Nextpower entered a definitive agreement to acquire Prevalon Energy for $127 million in cash and stock, shifting the solar-focused contractor into battery energy storage systems and data center power delivery. The deal closes Q3 2026 pending regulatory clearance. Nextpower raised FY2027 revenue guidance to $890 million–$940 million, up from $720 million, on the combined backlog.
Prevalon operates 14 battery storage projects across Texas and California totaling 1.2 GWh of deployed capacity and holds contracts for 18 additional sites scheduled for completion by mid-2027. The company also maintains power-delivery agreements with three hyperscale data center operators, two of which are unnamed. Nextpower disclosed that Prevalon's AI-focused power contracts carry margins 240 basis points above standard utility BESS work. The acquisition adds $310 million in contracted backlog, 68% of which ties to data center clients.

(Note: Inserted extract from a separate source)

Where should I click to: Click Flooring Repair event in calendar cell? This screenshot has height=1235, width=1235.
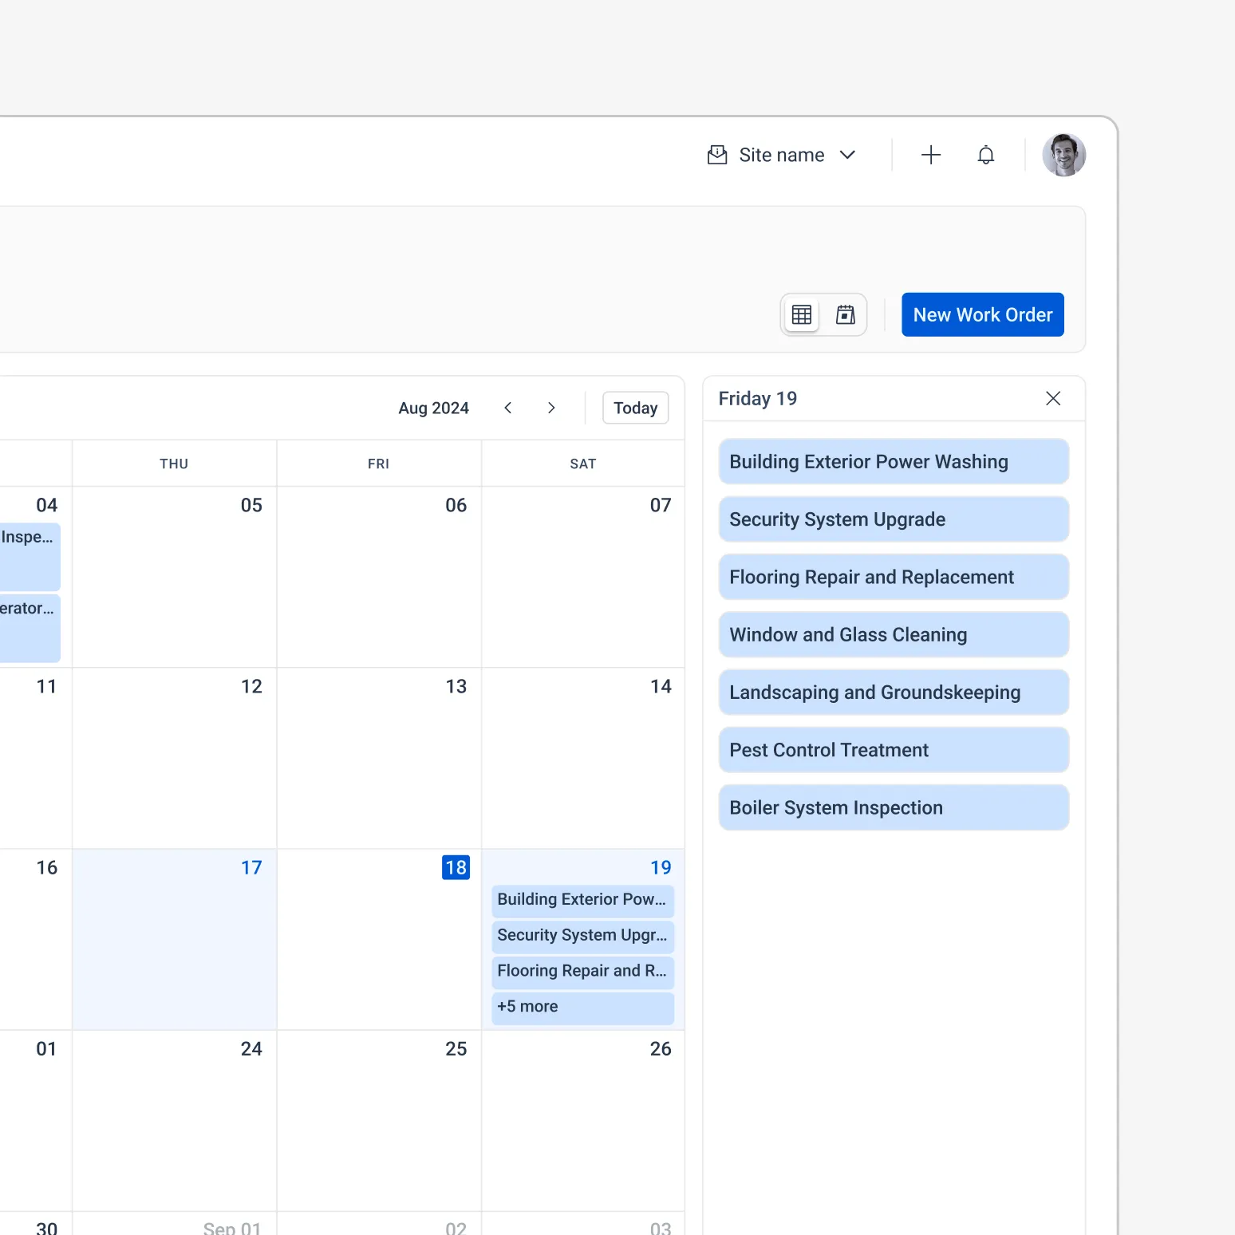point(582,971)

The transaction reflects broader grid economics where battery arbitrage alone no longer justifies BESS deployment costs. Hyperscale operators now pay 12–18% premiums for firm power with sub-10-millisecond failover, transforming storage from a grid-balancing tool into a critical compute input. Nextpower's existing solar footprint—4.8 GW installed across 210 utility-scale projects—positions the combined entity to offer co-located solar-plus-storage with integrated data center hookups, a package no pure-play BESS contractor can replicate at scale.
The deal also exposes Nextpower to inflation-linked BESS component costs and battery supply-chain concentration. Prevalon sources 83% of its lithium-iron-phosphate cells from three Chinese manufacturers. Nextpower stated it will dual-source from South Korean suppliers by Q1 2027, adding 6–9 months to project timelines and $14 million in upfront supplier-qualification costs. Meanwhile, Prevalon's two largest data center contracts include renegotiation clauses if average battery costs rise above $142/kWh, currently $138/kWh and climbing 3.2% quarterly.
Allocators should watch Nextpower's Q4 2026 earnings call in November for updates on South Korean battery procurement timelines and any contract renegotiations triggered by component-cost inflation. The company's ability to cross-sell solar-plus-storage packages into its existing utility client base will appear in FY2027 bookings reported February 2027. Data center power contracts with sub-10-millisecond SLAs remain scarce; if Nextpower secures two additional hyperscale clients by year-end, the stock will re-rate on scarcity value alone.
Prevalon's CEO joins Nextpower's board and retains operational control of the BESS division through 2028, a structure that either preserves institutional knowledge or delays integration by 18 months.